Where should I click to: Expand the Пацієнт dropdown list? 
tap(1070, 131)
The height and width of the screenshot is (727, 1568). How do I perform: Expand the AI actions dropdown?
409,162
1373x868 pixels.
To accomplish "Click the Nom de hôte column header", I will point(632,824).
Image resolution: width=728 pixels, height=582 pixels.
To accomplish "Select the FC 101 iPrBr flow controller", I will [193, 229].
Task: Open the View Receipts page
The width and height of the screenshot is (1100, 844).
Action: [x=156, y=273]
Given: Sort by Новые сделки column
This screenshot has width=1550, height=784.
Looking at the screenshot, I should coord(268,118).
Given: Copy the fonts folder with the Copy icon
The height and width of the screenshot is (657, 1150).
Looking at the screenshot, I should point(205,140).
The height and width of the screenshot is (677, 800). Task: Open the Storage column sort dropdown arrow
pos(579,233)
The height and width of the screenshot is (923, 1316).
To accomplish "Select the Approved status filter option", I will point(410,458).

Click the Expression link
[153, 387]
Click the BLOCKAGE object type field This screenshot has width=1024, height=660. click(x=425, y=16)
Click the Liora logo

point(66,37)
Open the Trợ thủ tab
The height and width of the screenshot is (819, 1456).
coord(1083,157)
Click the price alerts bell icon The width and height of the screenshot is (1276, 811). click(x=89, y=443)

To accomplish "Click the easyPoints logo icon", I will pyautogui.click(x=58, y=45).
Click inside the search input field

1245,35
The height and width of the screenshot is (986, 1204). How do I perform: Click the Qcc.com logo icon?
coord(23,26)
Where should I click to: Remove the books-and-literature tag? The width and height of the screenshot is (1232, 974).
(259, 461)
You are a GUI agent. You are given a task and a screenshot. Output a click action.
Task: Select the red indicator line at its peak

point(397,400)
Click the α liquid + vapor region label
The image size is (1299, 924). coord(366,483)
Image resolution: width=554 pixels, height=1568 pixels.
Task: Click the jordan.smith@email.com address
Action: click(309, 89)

:::

● **EXERCISE DIRECTIONS**: Each line above must be returned exactly as written.

● **SOLUTION TO THE EXERCISE**:
Where should I click to: Expand the Пацієнт dropdown list? 
tap(1070, 131)
The height and width of the screenshot is (727, 1568). How do I perform: Expand the AI actions dropdown?
409,162
1373x868 pixels.
To accomplish "Click the Nom de hôte column header", I will point(632,824).
Image resolution: width=728 pixels, height=582 pixels.
To accomplish "Select the FC 101 iPrBr flow controller", I will [193, 229].
Task: Open the View Receipts page
The width and height of the screenshot is (1100, 844).
Action: [x=156, y=273]
Given: Sort by Новые сделки column
This screenshot has width=1550, height=784.
Looking at the screenshot, I should coord(268,118).
Given: Copy the fonts folder with the Copy icon
The height and width of the screenshot is (657, 1150).
Looking at the screenshot, I should point(205,140).
The height and width of the screenshot is (677, 800). Task: Open the Storage column sort dropdown arrow
pos(579,233)
The height and width of the screenshot is (923, 1316).
To accomplish "Select the Approved status filter option", I will point(410,458).

Click the Expression link
[153, 387]
Click the BLOCKAGE object type field This screenshot has width=1024, height=660. click(x=425, y=16)
Click the Liora logo

point(66,37)
Open the Trợ thủ tab
The height and width of the screenshot is (819, 1456).
coord(1083,157)
Click the price alerts bell icon The width and height of the screenshot is (1276, 811). click(x=89, y=443)

To accomplish "Click the easyPoints logo icon", I will pyautogui.click(x=58, y=45).
Click inside the search input field

1245,35
The height and width of the screenshot is (986, 1204). How do I perform: Click the Qcc.com logo icon?
coord(23,26)
Where should I click to: Remove the books-and-literature tag? The width and height of the screenshot is (1232, 974).
(259, 461)
You are a GUI agent. You are given a task and a screenshot. Output a click action.
Task: Select the red indicator line at its peak

point(397,400)
Click the α liquid + vapor region label
The image size is (1299, 924). coord(366,483)
Image resolution: width=554 pixels, height=1568 pixels.
Task: Click the jordan.smith@email.com address
Action: click(309, 89)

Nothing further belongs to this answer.